_What needs to be done_
Each line from the one containing "How A Remodeling" through the final line of the records is to be repeated exactly, with no additions.

_Records supplied_
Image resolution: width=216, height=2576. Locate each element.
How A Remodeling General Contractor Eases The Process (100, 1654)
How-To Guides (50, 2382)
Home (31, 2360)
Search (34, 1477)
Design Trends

_Solution below_
How A Remodeling General Contractor Eases The Process (100, 1654)
How-To Guides (50, 2382)
Home (31, 2360)
Search (34, 1477)
Design Trends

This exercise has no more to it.